IliADS @ Hamilton College

Laura and I are spending the week at the Institute for Liberal Arts Digital Scholarship at Hamilton College. The institute is a unique opportunity to immerse ourselves in Remix while collaborating with colleagues with a wide range of expertise and experience. The model is project-based and team-based, so the prospects for synergy and serendipity are high. Since we have a whole week together, we have time to make discoveries, solve problems, and even produce new research.

Each team is assigned a coach–ours is the fantastic Alicia Peaker–and has access to dedicated time with other experts. In the liberal arts environment, this model includes core roles for undergraduate researchers. Our team is in the midst of transition and we were hoping that our new Junior Research Scholar Divya Kalidindi could join us for the week, but unfortunately she has to be in class at Dartmouth (we did arrange some productive Skype meetings though).

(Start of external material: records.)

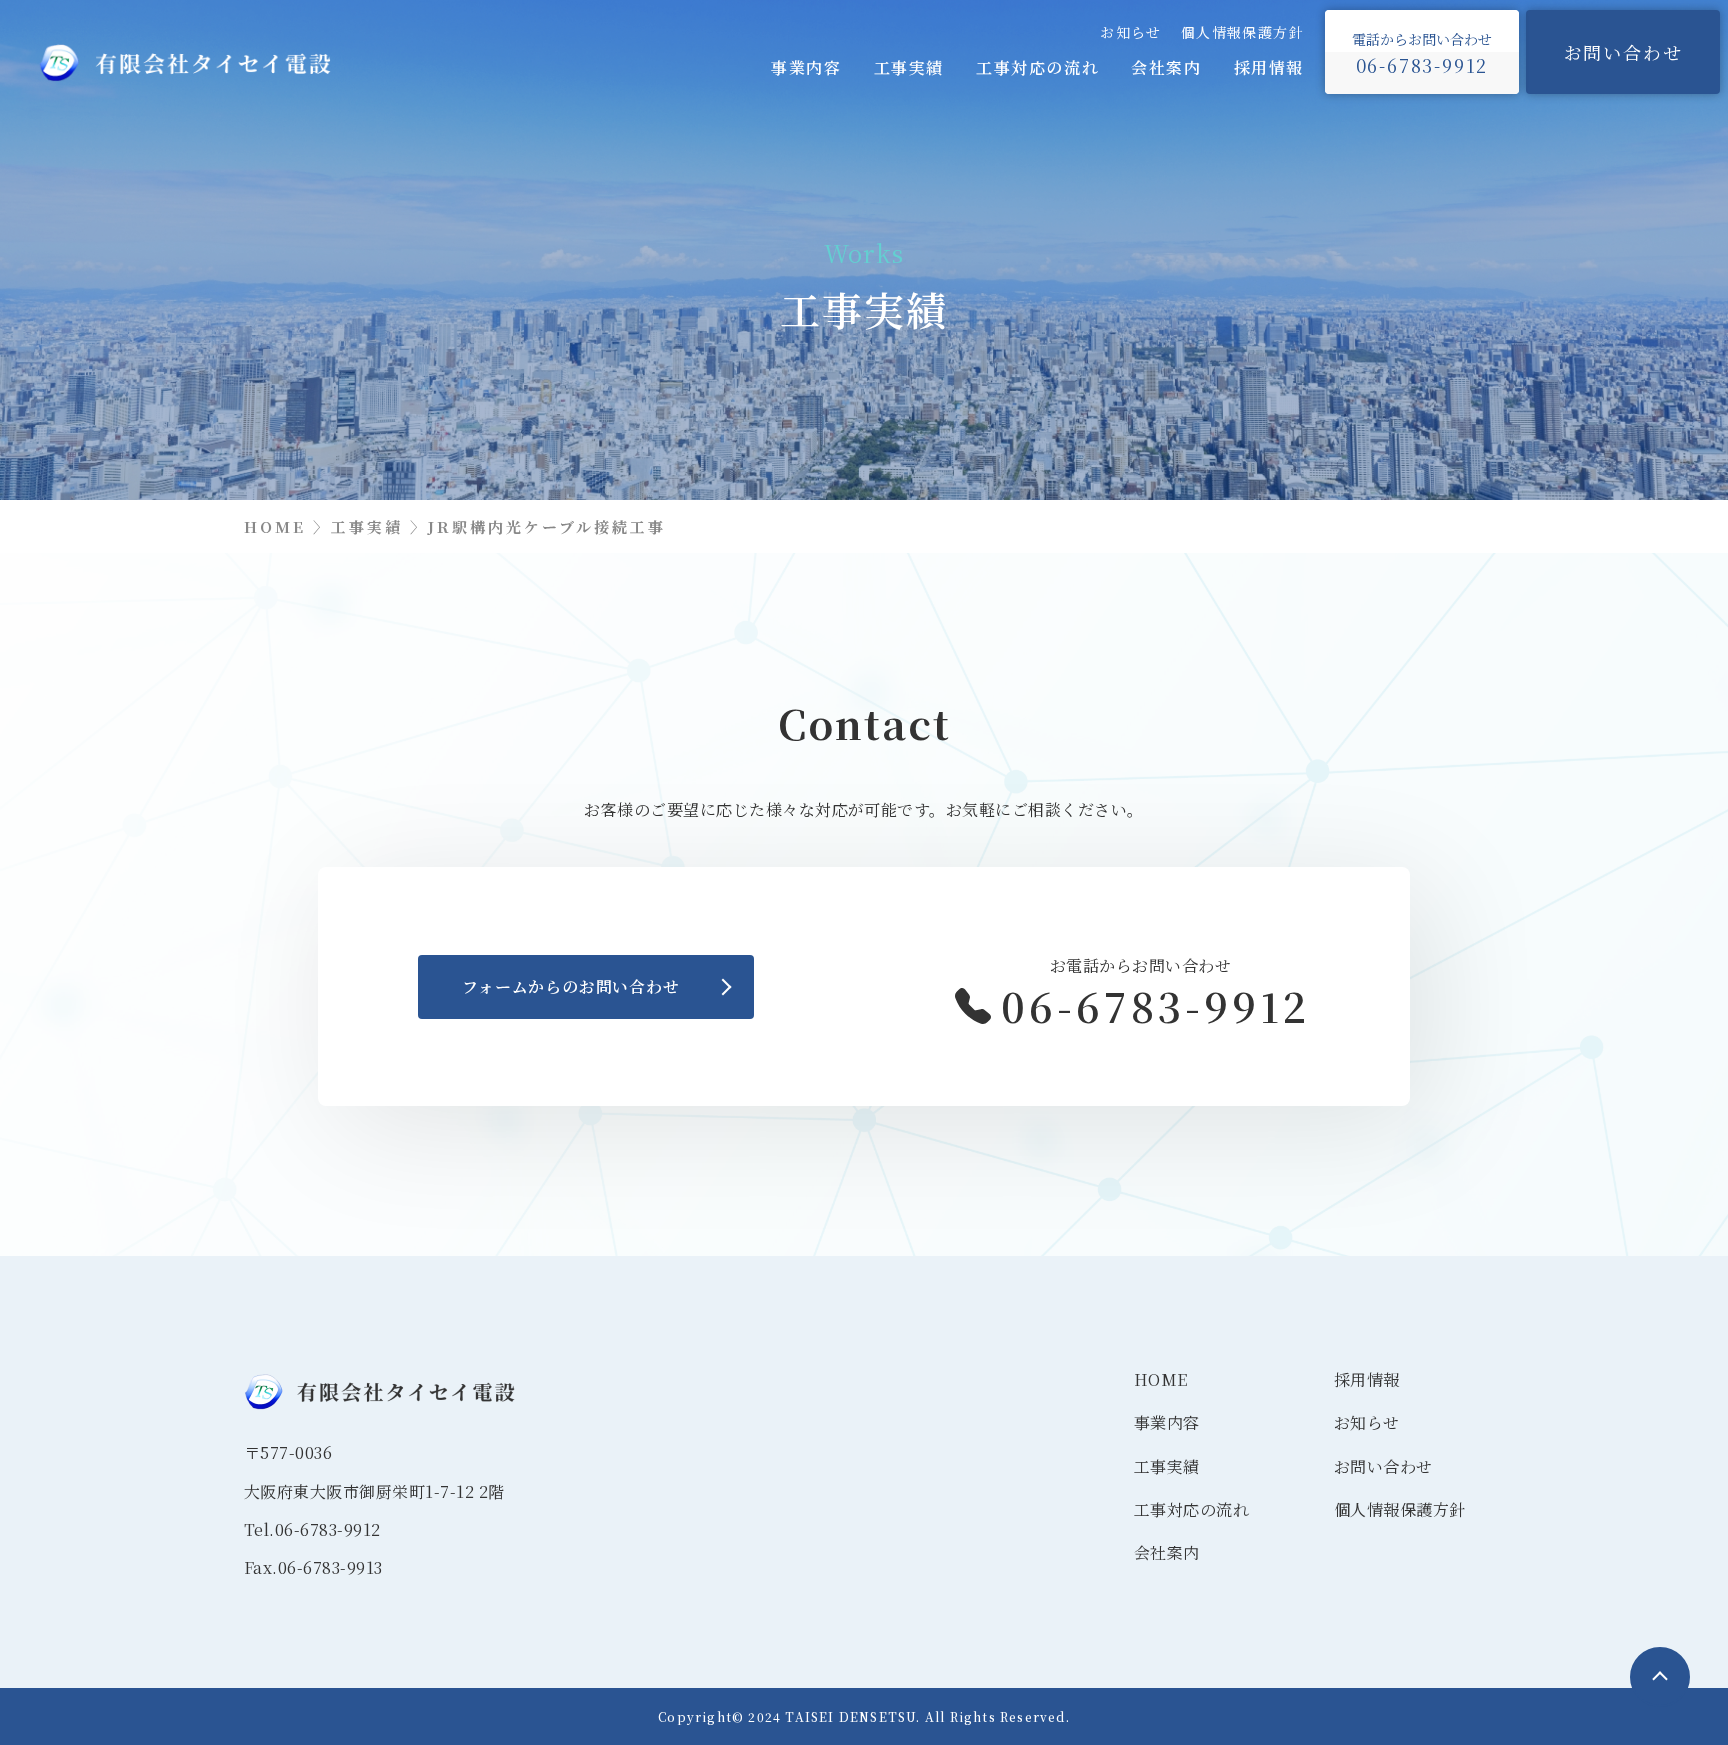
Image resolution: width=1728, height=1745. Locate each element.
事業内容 (806, 67)
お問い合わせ (1623, 52)
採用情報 (1269, 67)
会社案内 (1166, 67)
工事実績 (909, 67)
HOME (1161, 1379)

We came in with the goal of assessing Year 1 and planning for Year 2. We planned to consult about GIS and mapping (an interest of Divya’s), but weren’t really sure what else we would learn or what we would prioritize. Laura thought that her librarian expertise would be well suited to thinking about the cataloguing project on our wishlist. We stumbled upon a happy convergence when this effort led us to produce a clean list of manuscript location information that Divya can use to begin some experiments with mapping software (modular method wins again!). Along the way, we learned some cool computing tricks (detailed in another post).

Goals:

  • Assess feasibility of rebuilding the Imagining History catalogue as a database
    • Extract links and text from old web pages
    • Clean up and structure the extracted information
    • What metadata scheme?
    • What database platform?
  • Define Divya’s six month project
    • Learn about mapping platforms
    • Curate spatial data
  • Progress on domain and theme transition
    • Configuration issues with the WordPress instance installed on Dartmouth server
    • Design issues and learning curve with a more sophisticated theme

Conclusions:

  • The database is attainable! The timeline remains indeterminate.
  • It’s worth spending time on data curation over the next year. With some well structured core materials, we will have more options for a variety of experiments. We should maybe even return to the OCR-conversion project
  • Learn more about web design issues before committing (especially in relation to site sustainability) (for now, we’ve given the current site an organizational refresh)
  • The lines between data and metadata can be blurry, which is both interesting and confusing.
  • People from a wide variety of backgrounds are interested in our work (relief!)